Although to a lesser extent, some entities also mentioned
difficulties related to gender, ethnicity, cultural aspects in
general, conflict of interests and budget. In the case of gender,
they said that, even though they usually take this into account,
they have had to tackle some cases of Arab men who did not
want to work with female interpreters or professionals, gay
clients or women who did not want to tell their stories in front
of male interpreters, or women who did not want male
interpreters in medical settings.
With regard to ethnicity, the entities interviewed
mentioned difficulties with Ukrainians who did not want to
work with Russian interpreters or refused to speak Russian
even though they knew that language (it is important to recall
that these interviews were conducted before the war in
Ukraine), clients who refused to work with an interpreter from
an ethnic group that had attacked theirs, conflict between
people from Mali and Senegal or between Moroccans and
Algerians, confrontations between the Mandinka and other
ethnic groups, etc.
Turning to cultural aspects, one of the entities mentioned
problems with sub-Saharan clients who did not feel identified
with or represented by Moroccan interpreters, sub-Saharans
clients who said they understood what they were being told but
who did not really understand it, etc. It should be noted that
these problems were only mentioned by one entity. Most of the
entities interviewed stated the opposite: that is to say, that the
interpreters they employed usually help them to resolve or
avoid cultural conflicts.
Budget problems and conflict of interests were only
mentioned occasionally. One conflict of interest arose when a
client met the same interpreter that he/she had met during an
interrogation by the police. This generated mistrust and the
client refused to speak through that interpreter. With regard to
budget problems, the entities interviewed confirmed that
thanks to the UE funds they receive it is not too difficult for them
to hire interpreters for international protection seekers.

» **RECORD EXTRACTS**:
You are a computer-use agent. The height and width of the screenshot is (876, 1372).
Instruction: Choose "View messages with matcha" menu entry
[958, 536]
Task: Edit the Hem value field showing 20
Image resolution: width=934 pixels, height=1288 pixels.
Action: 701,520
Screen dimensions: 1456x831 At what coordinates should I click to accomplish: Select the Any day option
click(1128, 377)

--

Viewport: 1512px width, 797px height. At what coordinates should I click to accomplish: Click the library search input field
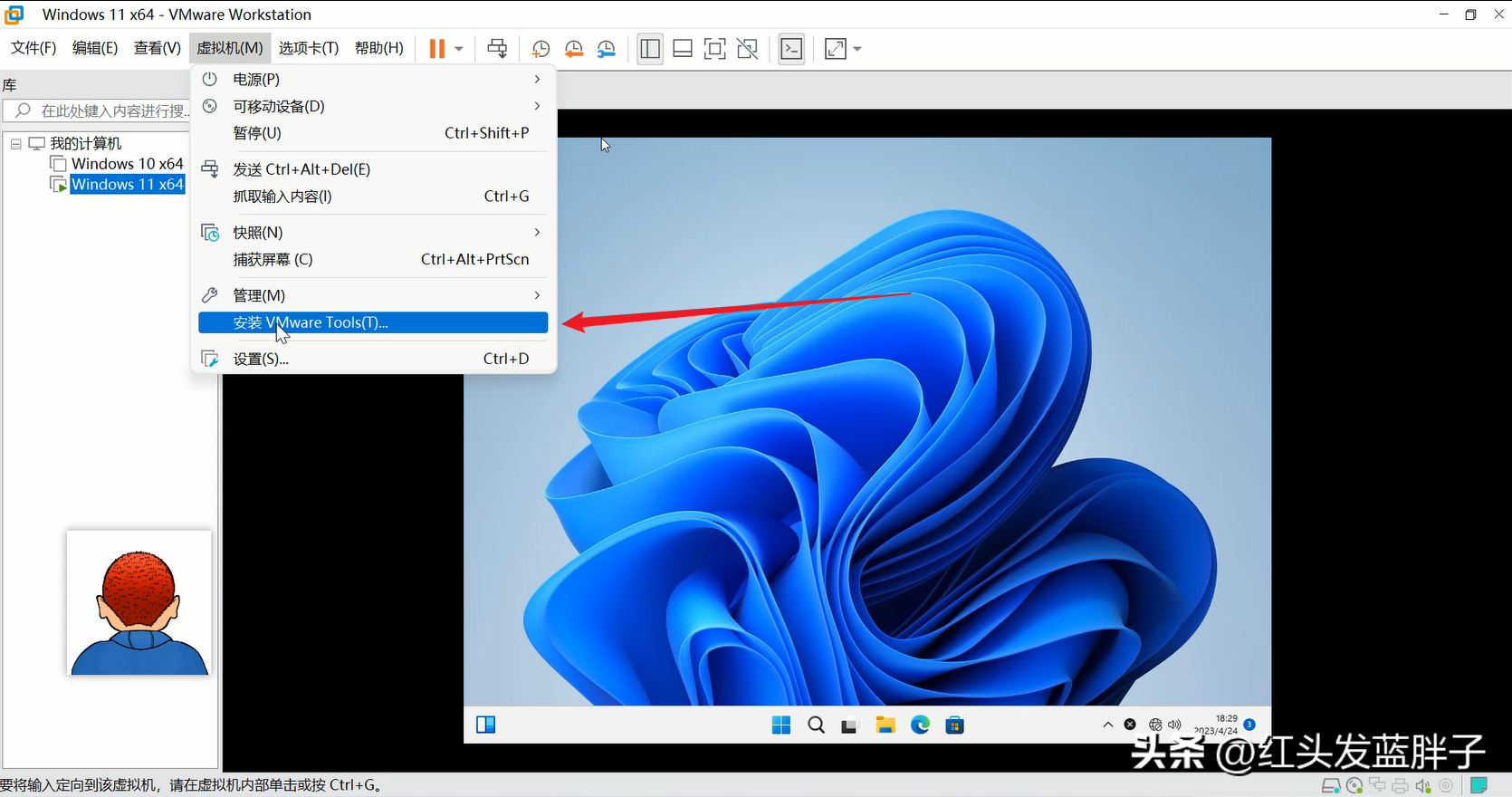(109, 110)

--

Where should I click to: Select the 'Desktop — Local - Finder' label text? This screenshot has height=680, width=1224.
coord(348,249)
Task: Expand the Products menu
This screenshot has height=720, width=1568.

» **TASK INSTRUCTIONS**:
1. Answer these questions using the passage on interpreting difficulties:
(a) Between which two pairs of national groups does it report conflict?
(b) How many entities mentioned the problems with sub-Saharan clients?
(c) What event gave rise to the conflict of interest it describes?
2. Retype the passage on interpreting difficulties from "Turning to cultural" up to and including "avoid cultural conflicts.".

» **ANSWERS BY ITEM**:
1.
(a) Between people from Mali and Senegal, and between Moroccans and Algerians.
(b) Only one entity.
(c) A client met the same interpreter he/she had met during a police interrogation.

2.
Turning to cultural aspects, one of the entities mentioned
problems with sub-Saharan clients who did not feel identified
with or represented by Moroccan interpreters, sub-Saharans
clients who said they understood what they were being told but
who did not really understand it, etc. It should be noted that
these problems were only mentioned by one entity. Most of the
entities interviewed stated the opposite: that is to say, that the
interpreters they employed usually help them to resolve or
avoid cultural conflicts.